— START OF Dataset entries —

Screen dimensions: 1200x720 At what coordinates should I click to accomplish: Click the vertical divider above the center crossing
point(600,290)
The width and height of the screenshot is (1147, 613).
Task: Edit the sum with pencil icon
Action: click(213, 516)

— END OF Dataset entries —

• Task prompt
Rewrite all of the rows above so that "vertical divider" becomes "vertical separator" wherever it appears. Leave everything else unchanged.

• Task response
Screen dimensions: 1200x720 At what coordinates should I click to accomplish: Click the vertical separator above the center crossing
point(600,290)
The width and height of the screenshot is (1147, 613).
Task: Edit the sum with pencil icon
Action: click(213, 516)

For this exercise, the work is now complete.